● **WHAT IS EXPECTED**
From the listing below, return every line with the string "Given" in it.

● **EXCERPTED DATA**

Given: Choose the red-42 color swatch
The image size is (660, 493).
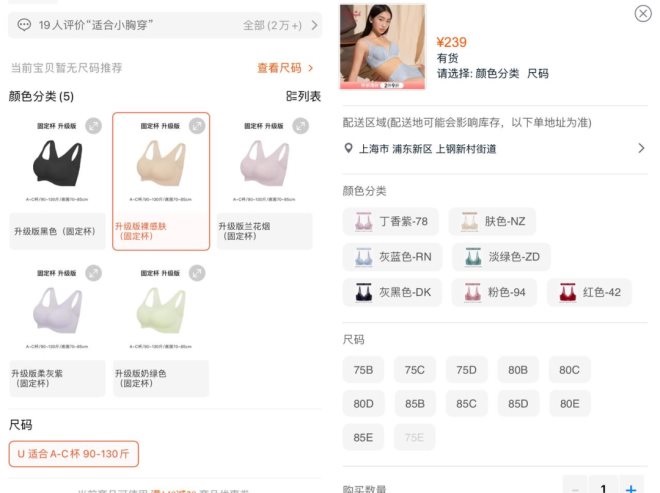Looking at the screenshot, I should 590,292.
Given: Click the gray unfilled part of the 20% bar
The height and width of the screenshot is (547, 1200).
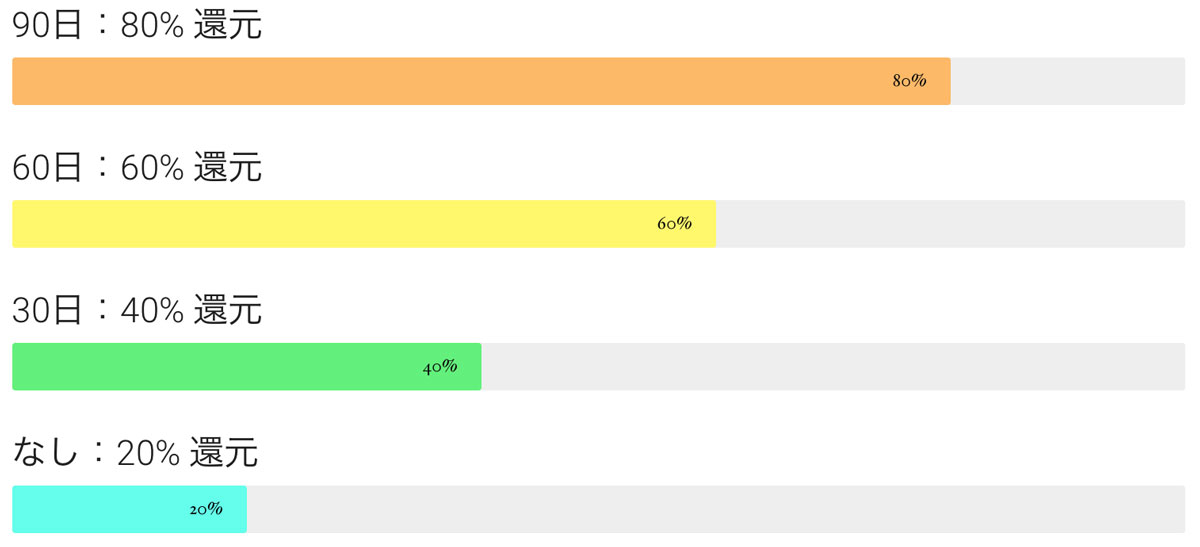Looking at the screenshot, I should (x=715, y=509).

==

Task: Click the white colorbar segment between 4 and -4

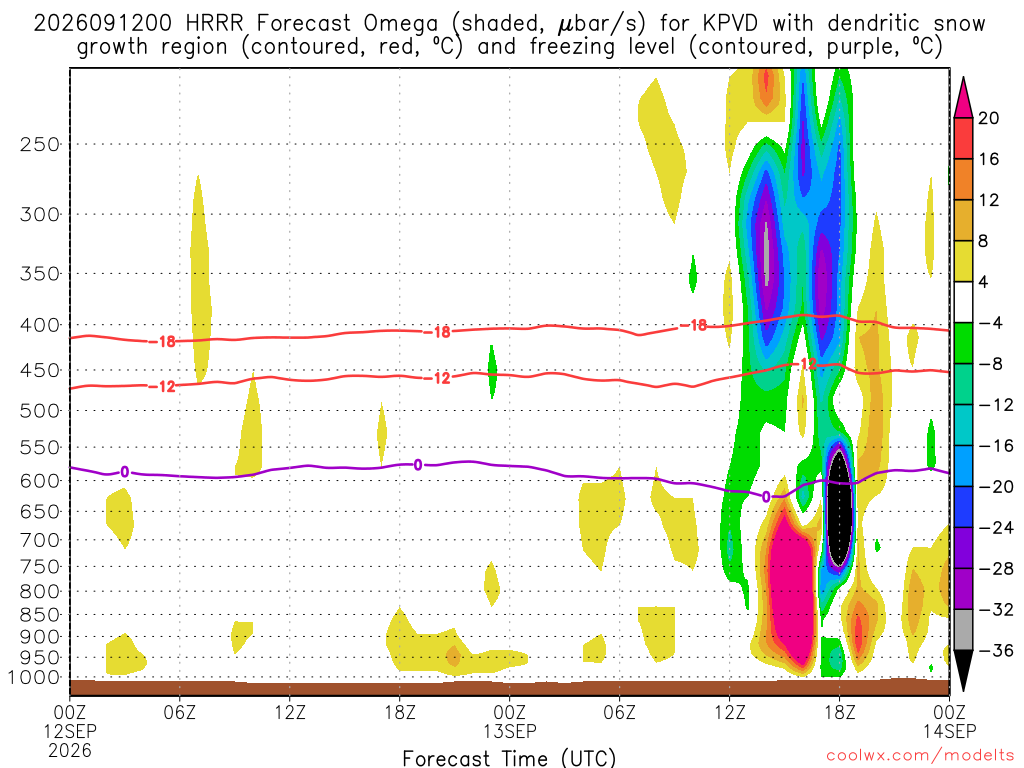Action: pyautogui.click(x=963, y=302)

==

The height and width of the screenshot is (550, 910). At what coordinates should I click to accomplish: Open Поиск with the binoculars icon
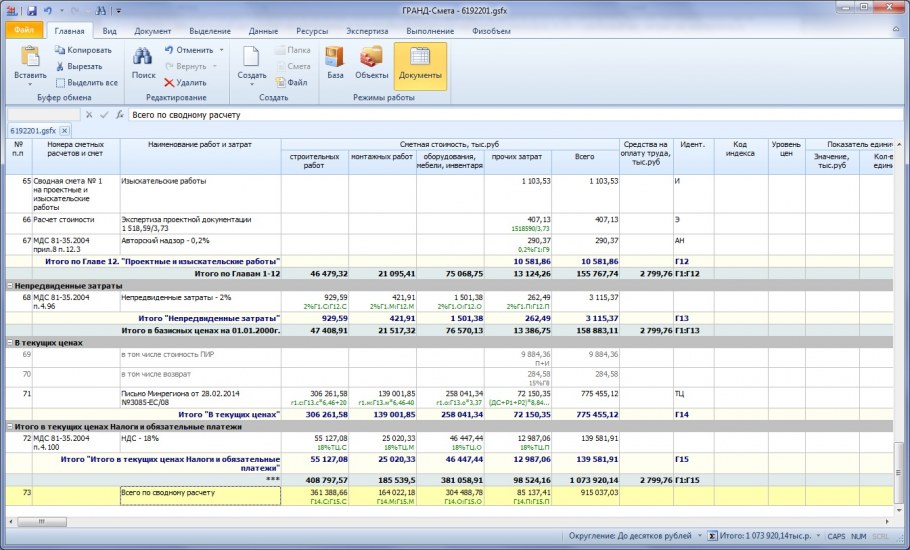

● **EXERCISE RESULT**
Given: Choose the red-42 color swatch
Given: Click the gray unfilled part of the 20% bar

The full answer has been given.